__DATA FOR PROCESSING__:
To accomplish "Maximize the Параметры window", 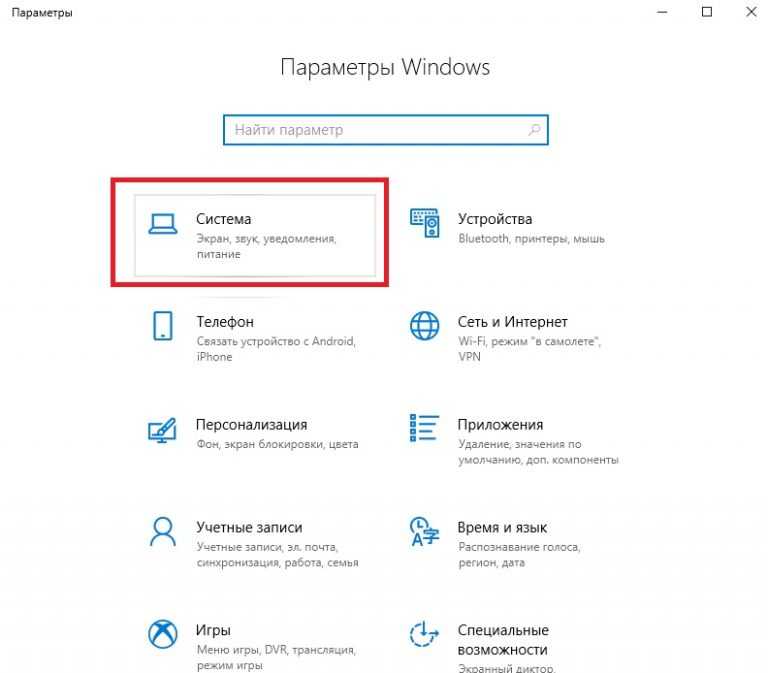I will tap(707, 12).
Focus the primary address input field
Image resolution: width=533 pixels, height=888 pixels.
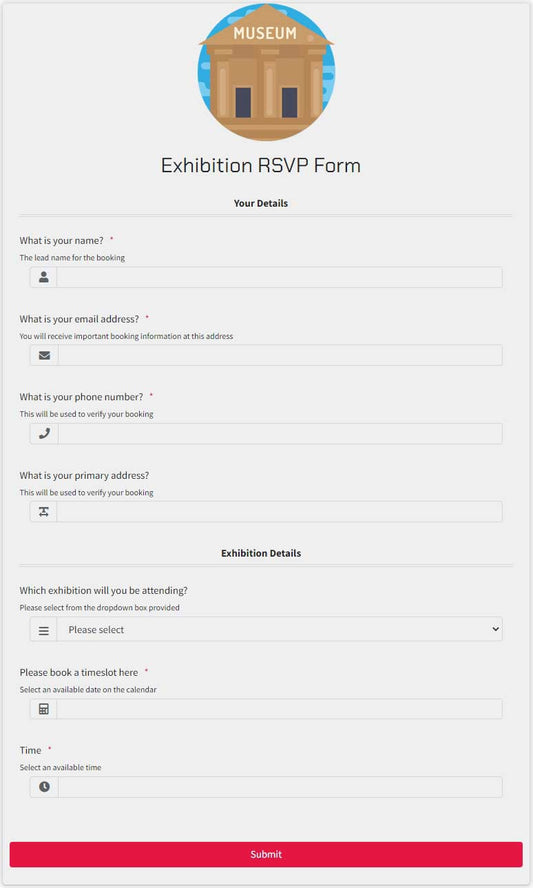point(279,511)
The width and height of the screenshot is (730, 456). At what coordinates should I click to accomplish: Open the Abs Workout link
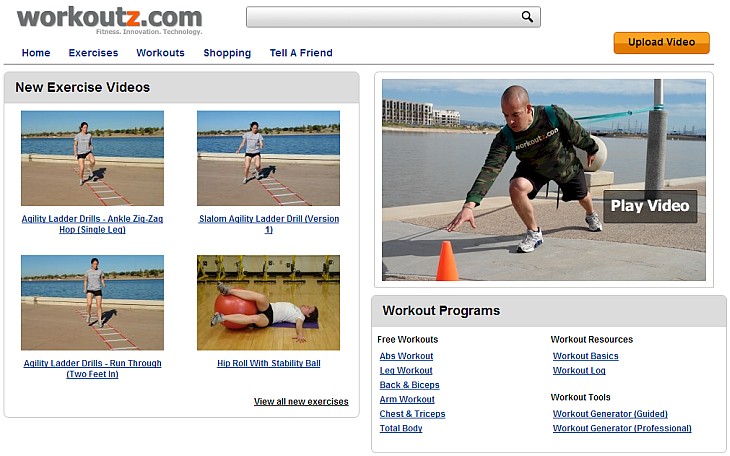(406, 356)
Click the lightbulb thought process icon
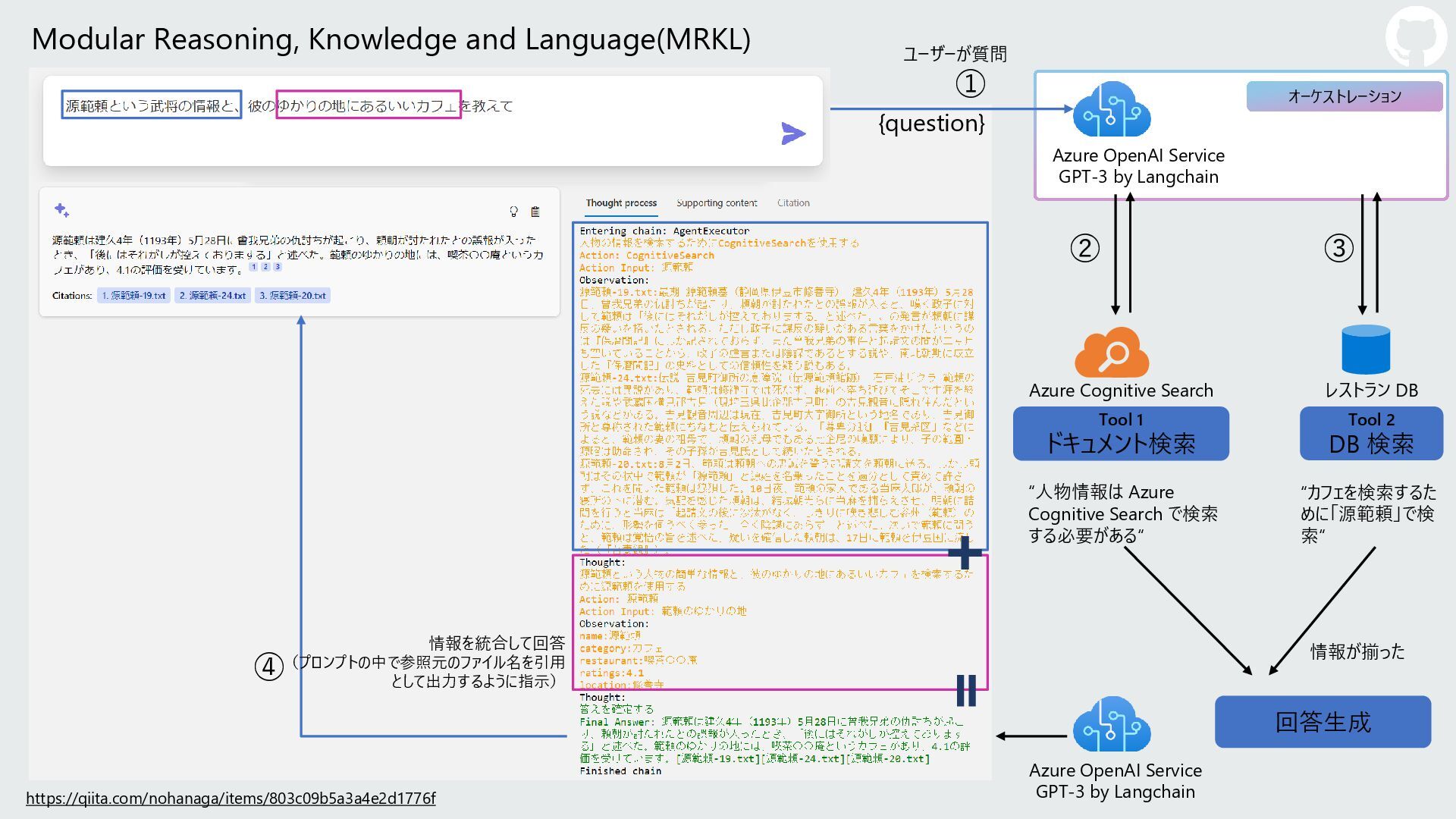 (513, 212)
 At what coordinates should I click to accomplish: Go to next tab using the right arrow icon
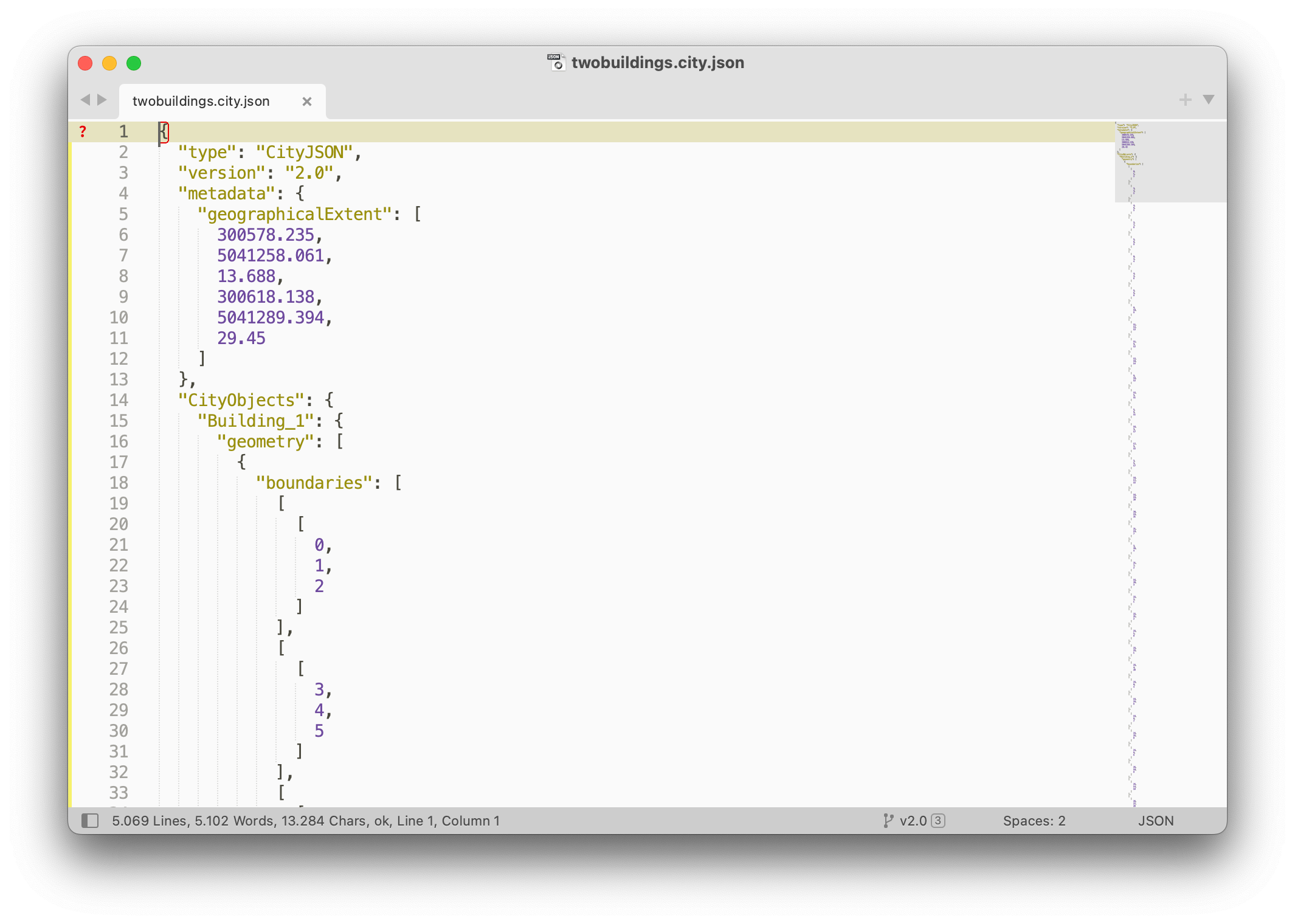pyautogui.click(x=100, y=100)
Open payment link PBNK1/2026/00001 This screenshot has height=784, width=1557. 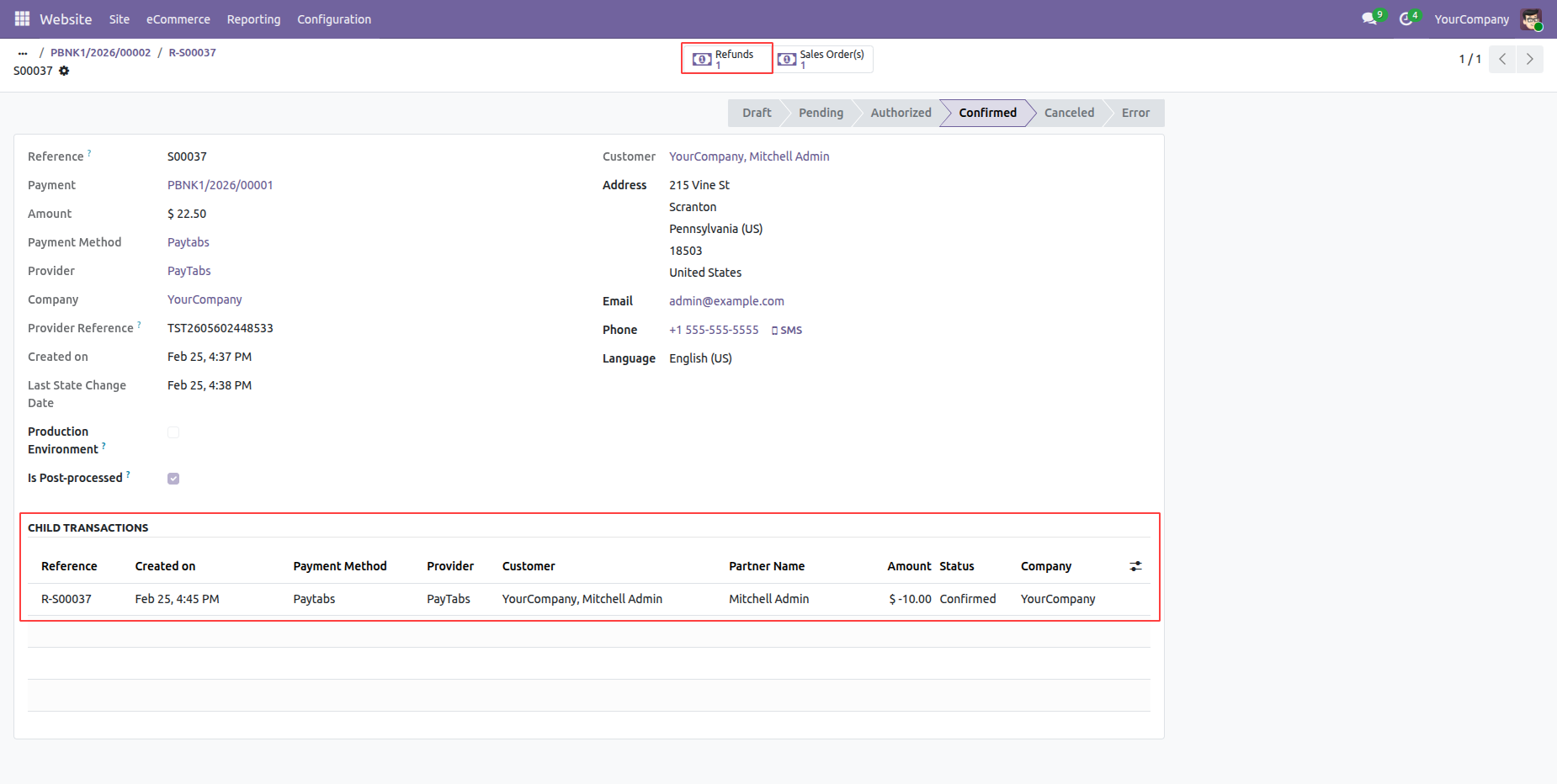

__PROBLEM DETAILS__: Render the lines from the one containing "The width and" through the last line above as a Markdown table with the columns Row and Line text, skipping blank lines and leaving the pictures out.

__WRITTEN ANSWER__:
| Row | Line text |
|---|---|
| 1 | The width and height of the screenshot is (730, 456). At what coordinates should I click to accomplish: Open the Abs Workout link |
| 2 | (406, 356) |
| 3 | Click the lightbulb thought process icon |
| 4 |  (513, 212) |
| 5 |  At what coordinates should I click to accomplish: Go to next tab using the right arrow icon |
| 6 | pyautogui.click(x=100, y=100) |
| 7 | Open payment link PBNK1/2026/00001 This screenshot has height=784, width=1557.  |